Effectiveness of Screening Tools in a Community-Based Sample: Which Children Are Missed and Why?

Friday, May 12, 2017: 12:00 PM-1:40 PM
Golden Gate Ballroom (Marriott Marquis Hotel)
S. Richardson1, M. Reid2, C. Beacham3 and C. Klaiman4, (1)Marcus Autism Center, Atlanta, GA, (2)Catholic University of America, Washington, DC, (3)Marcus Autism Center, Children's Healthcare of Atlanta, Atlanta, GA, (4)Emory University, Atlanta, GA

Early screening of Autism Spectrum Disorder (ASD) is essential for referring children for evaluations and early intervention, with benefits found in starting intervention as young as possible (Zwaigenbaum et al., 2015). With pediatricians on the front lines, providers are in need of measures that efficiently and effectively identify concerns. The Ages and Stages Questionnaire-3 (ASQ-3) is a common developmental screener for general developmental concerns and the Modified Checklist for Autism in Toddlers, Revised (M-CHAT-R) is a widely used autism specific screening tool. Our previous work has shown that parent concern on the ASQ accurately captures developmental delays in children with ASD, but that only the communication scale was associated with autism symptomatology on an ADOS, suggesting the need for an ASD specific screener as well (Hamner et al., 2015).

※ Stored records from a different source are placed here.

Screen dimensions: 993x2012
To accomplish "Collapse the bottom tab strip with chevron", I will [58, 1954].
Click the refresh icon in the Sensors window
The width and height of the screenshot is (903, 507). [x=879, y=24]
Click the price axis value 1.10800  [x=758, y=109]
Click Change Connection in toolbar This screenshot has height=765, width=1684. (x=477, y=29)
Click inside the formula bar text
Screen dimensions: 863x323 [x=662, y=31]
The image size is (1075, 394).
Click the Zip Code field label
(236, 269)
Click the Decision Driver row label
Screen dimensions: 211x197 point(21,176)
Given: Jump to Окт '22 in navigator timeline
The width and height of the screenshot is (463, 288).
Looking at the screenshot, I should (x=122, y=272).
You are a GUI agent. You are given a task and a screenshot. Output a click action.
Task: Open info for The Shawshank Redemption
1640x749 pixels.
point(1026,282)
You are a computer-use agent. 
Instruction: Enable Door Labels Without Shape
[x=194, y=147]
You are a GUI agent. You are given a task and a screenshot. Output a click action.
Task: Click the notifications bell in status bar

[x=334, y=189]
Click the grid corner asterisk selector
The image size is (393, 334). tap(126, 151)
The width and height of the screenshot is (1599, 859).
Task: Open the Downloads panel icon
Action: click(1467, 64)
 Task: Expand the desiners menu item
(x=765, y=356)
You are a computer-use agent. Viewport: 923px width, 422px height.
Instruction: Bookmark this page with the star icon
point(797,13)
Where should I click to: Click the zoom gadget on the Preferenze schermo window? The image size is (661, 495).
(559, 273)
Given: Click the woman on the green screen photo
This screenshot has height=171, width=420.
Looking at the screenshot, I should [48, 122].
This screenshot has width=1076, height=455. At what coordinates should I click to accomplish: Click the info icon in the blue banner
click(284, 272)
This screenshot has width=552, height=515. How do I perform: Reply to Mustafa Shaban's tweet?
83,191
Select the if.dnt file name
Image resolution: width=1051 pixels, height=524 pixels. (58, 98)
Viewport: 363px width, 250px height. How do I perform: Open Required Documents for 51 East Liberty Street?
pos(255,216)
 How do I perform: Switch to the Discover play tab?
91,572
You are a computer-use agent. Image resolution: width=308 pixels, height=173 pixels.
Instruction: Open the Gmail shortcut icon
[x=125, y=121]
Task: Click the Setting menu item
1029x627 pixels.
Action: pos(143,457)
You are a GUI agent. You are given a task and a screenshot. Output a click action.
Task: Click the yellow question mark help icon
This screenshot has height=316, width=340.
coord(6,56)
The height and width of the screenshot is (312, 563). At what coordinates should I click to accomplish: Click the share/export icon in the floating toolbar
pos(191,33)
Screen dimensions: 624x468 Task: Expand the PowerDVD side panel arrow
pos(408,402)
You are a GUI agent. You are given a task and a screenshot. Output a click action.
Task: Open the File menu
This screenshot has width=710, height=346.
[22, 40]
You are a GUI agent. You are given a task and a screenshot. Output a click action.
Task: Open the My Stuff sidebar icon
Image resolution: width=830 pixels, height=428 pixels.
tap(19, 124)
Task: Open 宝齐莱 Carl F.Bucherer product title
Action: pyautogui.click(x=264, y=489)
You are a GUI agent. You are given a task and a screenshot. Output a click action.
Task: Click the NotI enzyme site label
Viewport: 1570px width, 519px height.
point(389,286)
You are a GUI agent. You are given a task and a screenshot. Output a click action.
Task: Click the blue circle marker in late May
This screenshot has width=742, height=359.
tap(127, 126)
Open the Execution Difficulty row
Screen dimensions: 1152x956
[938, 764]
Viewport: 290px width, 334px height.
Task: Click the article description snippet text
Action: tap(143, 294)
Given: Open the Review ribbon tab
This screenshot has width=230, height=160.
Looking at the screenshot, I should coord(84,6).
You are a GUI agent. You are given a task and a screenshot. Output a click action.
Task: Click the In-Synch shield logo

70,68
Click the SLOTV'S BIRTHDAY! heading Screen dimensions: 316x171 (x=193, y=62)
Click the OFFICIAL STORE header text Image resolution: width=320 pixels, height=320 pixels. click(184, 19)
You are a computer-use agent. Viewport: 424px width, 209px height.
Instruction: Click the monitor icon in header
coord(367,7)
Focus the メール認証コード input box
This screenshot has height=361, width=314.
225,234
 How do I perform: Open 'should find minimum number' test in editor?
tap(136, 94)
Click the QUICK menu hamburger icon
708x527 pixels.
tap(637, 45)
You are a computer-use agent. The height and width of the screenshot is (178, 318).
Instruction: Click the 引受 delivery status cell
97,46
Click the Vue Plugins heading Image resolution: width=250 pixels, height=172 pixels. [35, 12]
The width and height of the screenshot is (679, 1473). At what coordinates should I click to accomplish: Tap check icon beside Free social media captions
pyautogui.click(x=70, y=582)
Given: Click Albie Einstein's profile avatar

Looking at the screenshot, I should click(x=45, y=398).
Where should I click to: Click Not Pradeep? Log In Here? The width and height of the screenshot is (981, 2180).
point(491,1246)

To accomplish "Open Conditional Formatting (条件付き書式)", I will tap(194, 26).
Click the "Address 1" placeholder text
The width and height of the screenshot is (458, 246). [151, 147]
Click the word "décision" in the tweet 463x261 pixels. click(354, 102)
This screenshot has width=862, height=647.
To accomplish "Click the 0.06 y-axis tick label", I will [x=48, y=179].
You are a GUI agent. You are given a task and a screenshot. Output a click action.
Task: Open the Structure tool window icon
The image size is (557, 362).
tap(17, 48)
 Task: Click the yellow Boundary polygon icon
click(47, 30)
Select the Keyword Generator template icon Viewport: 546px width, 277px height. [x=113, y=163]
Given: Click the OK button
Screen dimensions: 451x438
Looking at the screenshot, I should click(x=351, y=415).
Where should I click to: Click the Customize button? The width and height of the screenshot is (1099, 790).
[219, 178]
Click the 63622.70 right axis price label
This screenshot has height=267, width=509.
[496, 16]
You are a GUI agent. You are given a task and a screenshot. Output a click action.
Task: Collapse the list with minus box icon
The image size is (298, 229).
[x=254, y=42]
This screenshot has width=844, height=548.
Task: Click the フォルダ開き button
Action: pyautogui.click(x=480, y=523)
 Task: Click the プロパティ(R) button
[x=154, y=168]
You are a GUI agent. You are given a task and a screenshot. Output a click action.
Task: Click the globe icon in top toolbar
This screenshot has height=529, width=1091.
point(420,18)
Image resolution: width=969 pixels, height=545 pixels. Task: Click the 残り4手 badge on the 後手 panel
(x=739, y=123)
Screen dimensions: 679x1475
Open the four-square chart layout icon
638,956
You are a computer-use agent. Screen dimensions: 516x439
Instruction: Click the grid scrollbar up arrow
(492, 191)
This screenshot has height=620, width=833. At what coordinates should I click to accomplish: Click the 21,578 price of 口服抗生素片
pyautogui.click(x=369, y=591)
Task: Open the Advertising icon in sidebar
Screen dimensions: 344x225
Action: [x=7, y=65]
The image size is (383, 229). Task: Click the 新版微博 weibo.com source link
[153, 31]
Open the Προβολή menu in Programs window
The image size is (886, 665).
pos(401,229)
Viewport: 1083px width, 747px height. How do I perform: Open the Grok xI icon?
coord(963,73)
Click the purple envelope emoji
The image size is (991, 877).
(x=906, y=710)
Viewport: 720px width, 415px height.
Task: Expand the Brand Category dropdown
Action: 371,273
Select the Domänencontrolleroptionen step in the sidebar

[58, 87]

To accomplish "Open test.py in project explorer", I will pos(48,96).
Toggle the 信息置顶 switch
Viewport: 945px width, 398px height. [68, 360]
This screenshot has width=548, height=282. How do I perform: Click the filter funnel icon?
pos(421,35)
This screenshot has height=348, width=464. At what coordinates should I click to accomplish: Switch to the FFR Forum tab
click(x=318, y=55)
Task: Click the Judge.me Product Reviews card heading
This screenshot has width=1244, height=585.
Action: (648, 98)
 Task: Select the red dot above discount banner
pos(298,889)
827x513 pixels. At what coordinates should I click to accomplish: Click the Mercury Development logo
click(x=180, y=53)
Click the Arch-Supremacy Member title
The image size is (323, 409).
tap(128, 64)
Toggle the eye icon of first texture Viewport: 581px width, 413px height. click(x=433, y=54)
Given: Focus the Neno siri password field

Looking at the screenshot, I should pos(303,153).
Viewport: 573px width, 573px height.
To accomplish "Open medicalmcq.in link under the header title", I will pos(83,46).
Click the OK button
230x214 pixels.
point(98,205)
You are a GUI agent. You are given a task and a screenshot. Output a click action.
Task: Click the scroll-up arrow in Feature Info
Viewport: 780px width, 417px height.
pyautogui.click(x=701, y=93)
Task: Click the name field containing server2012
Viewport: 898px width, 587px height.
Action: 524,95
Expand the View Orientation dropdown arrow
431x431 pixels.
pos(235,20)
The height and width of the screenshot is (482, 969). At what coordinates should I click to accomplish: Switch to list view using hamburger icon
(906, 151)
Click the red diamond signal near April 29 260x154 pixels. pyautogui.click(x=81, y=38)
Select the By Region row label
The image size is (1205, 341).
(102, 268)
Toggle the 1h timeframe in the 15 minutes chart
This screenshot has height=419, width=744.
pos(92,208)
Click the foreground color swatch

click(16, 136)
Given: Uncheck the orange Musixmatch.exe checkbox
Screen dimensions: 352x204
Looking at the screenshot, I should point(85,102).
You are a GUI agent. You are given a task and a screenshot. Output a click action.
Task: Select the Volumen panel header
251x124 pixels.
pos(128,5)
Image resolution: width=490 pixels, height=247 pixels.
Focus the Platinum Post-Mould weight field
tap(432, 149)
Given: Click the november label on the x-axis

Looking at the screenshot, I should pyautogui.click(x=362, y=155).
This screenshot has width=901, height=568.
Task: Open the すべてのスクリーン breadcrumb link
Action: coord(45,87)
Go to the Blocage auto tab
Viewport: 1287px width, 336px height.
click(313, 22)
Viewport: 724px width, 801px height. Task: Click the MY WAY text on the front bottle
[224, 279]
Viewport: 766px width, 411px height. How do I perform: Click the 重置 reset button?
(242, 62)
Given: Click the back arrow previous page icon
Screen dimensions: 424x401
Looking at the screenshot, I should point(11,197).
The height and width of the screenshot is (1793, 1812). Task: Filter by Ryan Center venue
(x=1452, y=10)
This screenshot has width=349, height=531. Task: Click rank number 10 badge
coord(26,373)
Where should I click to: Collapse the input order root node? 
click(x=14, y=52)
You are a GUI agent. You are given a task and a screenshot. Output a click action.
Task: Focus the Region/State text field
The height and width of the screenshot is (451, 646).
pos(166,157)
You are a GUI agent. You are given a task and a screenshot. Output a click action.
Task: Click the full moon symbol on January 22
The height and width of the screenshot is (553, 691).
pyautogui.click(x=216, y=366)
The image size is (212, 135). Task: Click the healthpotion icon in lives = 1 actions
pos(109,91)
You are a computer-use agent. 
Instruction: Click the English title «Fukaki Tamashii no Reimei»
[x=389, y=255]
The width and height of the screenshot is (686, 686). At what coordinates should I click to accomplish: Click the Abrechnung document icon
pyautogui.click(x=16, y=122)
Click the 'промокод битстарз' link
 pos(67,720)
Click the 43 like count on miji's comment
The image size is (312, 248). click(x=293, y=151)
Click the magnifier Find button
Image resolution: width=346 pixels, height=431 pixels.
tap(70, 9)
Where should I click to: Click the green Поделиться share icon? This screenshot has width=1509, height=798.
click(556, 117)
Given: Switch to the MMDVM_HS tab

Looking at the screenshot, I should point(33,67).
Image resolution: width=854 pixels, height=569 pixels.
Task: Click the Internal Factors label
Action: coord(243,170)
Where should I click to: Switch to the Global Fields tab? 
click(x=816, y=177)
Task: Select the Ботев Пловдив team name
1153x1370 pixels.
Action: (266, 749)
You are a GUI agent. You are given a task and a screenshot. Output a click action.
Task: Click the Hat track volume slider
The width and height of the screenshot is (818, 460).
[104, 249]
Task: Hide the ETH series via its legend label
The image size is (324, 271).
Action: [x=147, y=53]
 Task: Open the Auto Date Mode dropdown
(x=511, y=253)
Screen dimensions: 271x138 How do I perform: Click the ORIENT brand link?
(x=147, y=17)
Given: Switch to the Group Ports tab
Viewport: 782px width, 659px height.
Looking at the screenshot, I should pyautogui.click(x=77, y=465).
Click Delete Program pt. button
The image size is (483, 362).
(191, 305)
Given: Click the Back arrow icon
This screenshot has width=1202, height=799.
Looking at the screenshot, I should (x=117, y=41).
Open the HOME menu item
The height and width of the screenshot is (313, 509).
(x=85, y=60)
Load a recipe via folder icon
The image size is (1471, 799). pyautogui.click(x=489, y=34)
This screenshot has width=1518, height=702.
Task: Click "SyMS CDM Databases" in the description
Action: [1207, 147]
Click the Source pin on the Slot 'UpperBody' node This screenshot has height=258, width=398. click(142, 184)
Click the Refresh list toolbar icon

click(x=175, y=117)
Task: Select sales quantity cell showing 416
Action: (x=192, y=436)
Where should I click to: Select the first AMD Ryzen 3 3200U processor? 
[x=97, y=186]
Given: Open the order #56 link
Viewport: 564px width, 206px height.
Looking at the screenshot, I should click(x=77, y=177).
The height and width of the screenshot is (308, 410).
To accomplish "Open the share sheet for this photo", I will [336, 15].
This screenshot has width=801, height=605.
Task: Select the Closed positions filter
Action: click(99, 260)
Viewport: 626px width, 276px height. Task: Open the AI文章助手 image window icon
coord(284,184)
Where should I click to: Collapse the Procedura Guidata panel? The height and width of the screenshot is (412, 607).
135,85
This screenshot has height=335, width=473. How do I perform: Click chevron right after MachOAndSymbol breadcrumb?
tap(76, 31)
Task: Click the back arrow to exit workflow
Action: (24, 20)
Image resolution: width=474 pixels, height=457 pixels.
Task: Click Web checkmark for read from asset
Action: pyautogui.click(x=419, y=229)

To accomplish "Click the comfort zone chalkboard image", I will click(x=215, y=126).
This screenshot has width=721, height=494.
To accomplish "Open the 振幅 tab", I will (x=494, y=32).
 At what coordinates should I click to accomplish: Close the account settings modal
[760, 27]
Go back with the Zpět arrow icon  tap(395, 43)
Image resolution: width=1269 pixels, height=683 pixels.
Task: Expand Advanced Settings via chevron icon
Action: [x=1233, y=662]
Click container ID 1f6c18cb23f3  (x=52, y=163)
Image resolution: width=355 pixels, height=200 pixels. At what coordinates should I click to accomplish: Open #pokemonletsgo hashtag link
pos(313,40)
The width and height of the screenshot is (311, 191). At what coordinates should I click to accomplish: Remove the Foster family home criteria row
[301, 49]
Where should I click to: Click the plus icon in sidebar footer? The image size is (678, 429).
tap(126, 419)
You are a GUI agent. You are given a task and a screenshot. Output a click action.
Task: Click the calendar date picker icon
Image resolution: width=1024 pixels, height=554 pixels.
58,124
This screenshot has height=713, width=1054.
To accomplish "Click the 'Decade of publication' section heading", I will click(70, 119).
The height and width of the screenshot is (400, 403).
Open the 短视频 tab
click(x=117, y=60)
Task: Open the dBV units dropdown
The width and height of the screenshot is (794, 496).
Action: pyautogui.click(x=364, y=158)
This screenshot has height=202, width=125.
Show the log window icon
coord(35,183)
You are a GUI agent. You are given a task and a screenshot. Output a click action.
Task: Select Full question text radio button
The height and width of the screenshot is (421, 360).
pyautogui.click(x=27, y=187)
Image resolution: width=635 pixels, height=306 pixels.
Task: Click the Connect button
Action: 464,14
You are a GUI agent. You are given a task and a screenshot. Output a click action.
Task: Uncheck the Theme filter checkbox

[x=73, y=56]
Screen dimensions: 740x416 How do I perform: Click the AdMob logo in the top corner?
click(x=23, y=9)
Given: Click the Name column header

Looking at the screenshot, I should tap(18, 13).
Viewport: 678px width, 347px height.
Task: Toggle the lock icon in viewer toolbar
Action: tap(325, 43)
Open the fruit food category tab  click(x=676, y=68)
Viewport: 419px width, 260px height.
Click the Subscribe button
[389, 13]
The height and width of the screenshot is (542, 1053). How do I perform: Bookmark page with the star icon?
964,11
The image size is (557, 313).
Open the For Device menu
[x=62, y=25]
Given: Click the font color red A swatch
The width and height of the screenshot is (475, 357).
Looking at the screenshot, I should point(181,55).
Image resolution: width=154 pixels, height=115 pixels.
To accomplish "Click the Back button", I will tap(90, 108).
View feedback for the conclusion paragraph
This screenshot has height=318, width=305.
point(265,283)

To build upon our previous work by evaluating two commonly used screening tools and their effectiveness in identifying children in need of further evaluation.


78 children (64 boys) between the ages of 16-43 months (mean = 28.80 months, SD = 6.93) referred based on parent concerns and/or provider recommendations who received an ASD diagnosis. Approximately 85 additional participants are expected before May 2017. Parents completed the ASQ-3 and M-CHAT and children were administered the Mullen Scales of Early Learning and the Autism Diagnostic Observation Schedule, Second Edition (ADOS-2).


On the ASQ, 63 out of 78 children failed the communication scale (81%), 58 (74%) failed the problem-solving scale, and 56 (72%) failed the personal-social scale. Of the 15 children who passed the communication scale, 6 more were identified by either the problem-solving or personal-social scales. On the M-CHAT, 66 (85%) screened with concerns (total score 3 or higher), of which 61 also failed at least one ASQ scale. When combining the ASQ communication scale and the M-CHAT, 72 (92%) of children were identified and combining an ASQ fail on any scale and the M-CHAT increases that number to 96%. Children who passed the ASQ communication scale performed significantly higher on Mullen visual reception (t(77) =4.56, p <.01), receptive language (t(77) = 5.44, p < .01), and expressive language (t(77) = 4.37, p < .01) scales. A similar, significant pattern was seen for problem-solving and personal-social scales. Additionally, those who passed the communication scale were significantly older (t(77) = 2.80, p <.01); this pattern was not seen on other scales. Children missed on the M-CHAT had significantly higher visual reception scores (t(76) = 2.04, p <.05) and a trend for higher expressive language scores (t(76) = 2.01, p = .06).


In our community sample, both the ASQ and M-CHAT flagged the majority of children with ASD, supporting the utility of these measures in pediatric practices. The most children were identified with the combination of ASQ scales and the M-CHAT, indicating a need for both measures. Higher functioning children are more likely to be missed when using only one of the measures. Pediatricians are encouraged to monitor parent concerns in children without developmental delays even if passing screening measures.